Sepak Bola Inggris Perlu VAR

JawaPos.com – Protes keras dilancarkan Chelsea usai menelan kekalahan pada leg pertama semifinal Piala Liga Inggris (Carabaro Cup), Rabu (9/1) dini hari WIB. Mereka tidak terima karena kemenangan Tottenham Hotspur berbau kontroversial.

Dalam laga tersebut, gol kemenangan Tottenham dicetak Harry Kane melalui titik penalti. Tapi sebelum itu, sang ujung tombak terlihat sudah masuk perangkap offside. Sayangnya wasit tidak jeli memperhatikan situasi. Alhasil laga terus berlanjut dan terjadilah pelanggaran di kotak penalti Chelsea.

“Saya melihat tayangan ulang dan itu jelas offside. Kamera kami sejajar dengan Kane. Dia offside. Hakim garus seharusnya mengangkat bendera dan pertandingan dihentikan. Tapi ini tidak. Sudah saatnya para wasit di Inggris mendapat bantuan teknologi,” tegas pelatih Chelsea, Maurizio Sarri yang dikutip dari Sky Sports.

Sarri bukan orang pertama yang meminta diadakannya VAR di sepak bola Inggris. Sudah beberapa pelatih dan pemain yang mendesak FA agar mengeluarkan kebijakan tersebut.

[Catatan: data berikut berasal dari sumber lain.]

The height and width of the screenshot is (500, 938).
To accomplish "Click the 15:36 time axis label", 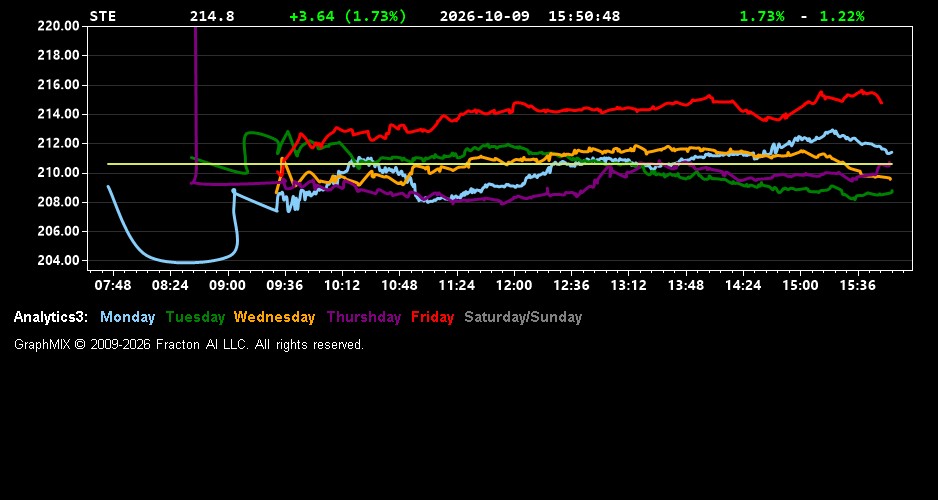I will tap(858, 285).
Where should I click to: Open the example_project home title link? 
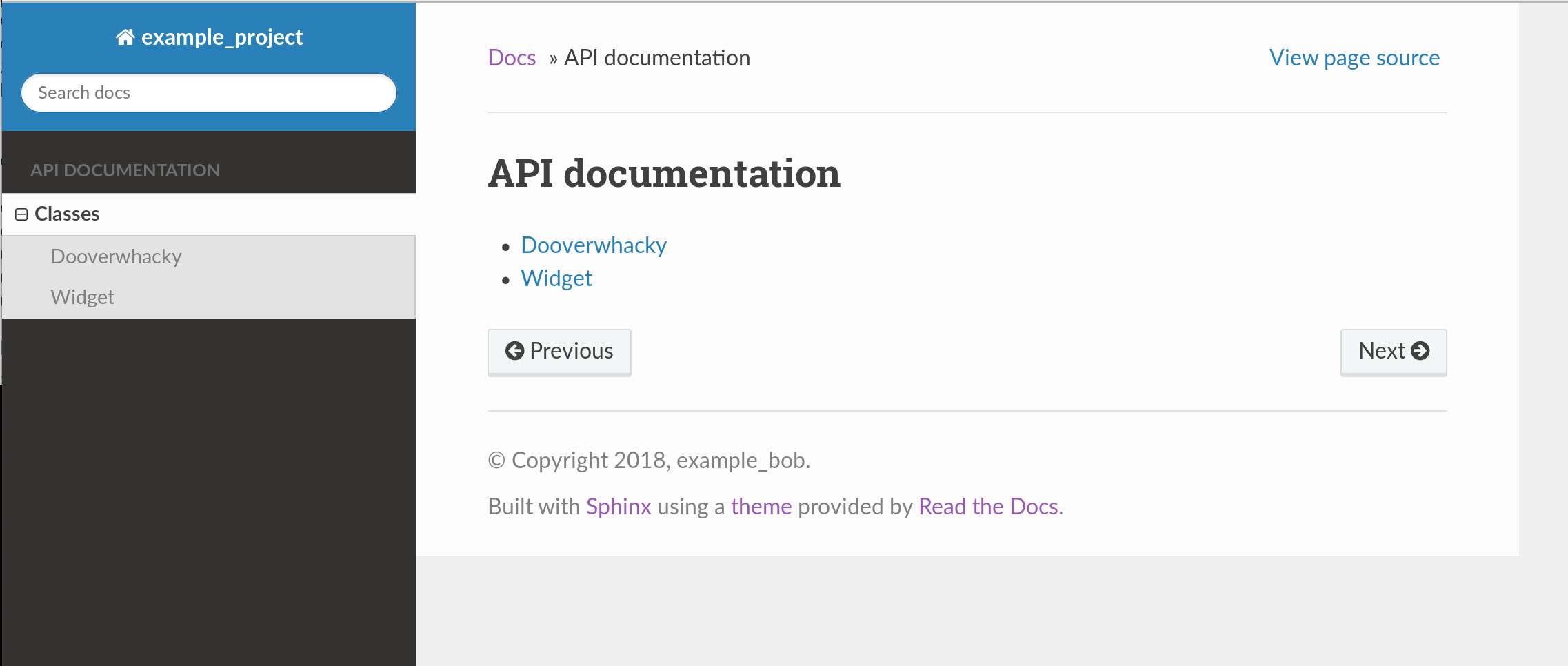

“Di Italia sudah menggunakan VAR. Pada periode pertama, itu (VAR) memang menimbulkan masalah. Sulit bagi wasit menggunakan bantuan teknologi. Tapi alat itu sangat membantu pekerjaan kalian (wasit). Sebab kalau dilihat lagi posisi Kane benar-benar offside,” cetus Sarri.

Harry Kane sendiri ogah ambil pusing dengan keputusan wasit. Sebagai pemain, ia hanya akan berhenti jika mendengar peluit dari wasit.

“Menurut saya wasit sudah benar memberi hadiah penalti buat kami. Tapi apakah saya offside atau tidak, saya juga tidak begitu yakin. Saya hanya mengikuti suara peluit,” ujar striker 25 tahun tersebut.

“Teknologi VAR harus ada karena suatu alasan. Saya sudah terbiasa dengan itu sejak Piala Dunia 2018 lalu. Menurut saya, VAR merupakan bagian dari berkembangnya industri sepak bola. Tapi karena VAR, laga banyak terhenti karena kami harus menunggu keputusan dengan sangat lama (wasit harus keluar lapangan dan menyaksikan tayangan ulang beberapa kali sebelum membuat keputusan),” pungkasnya.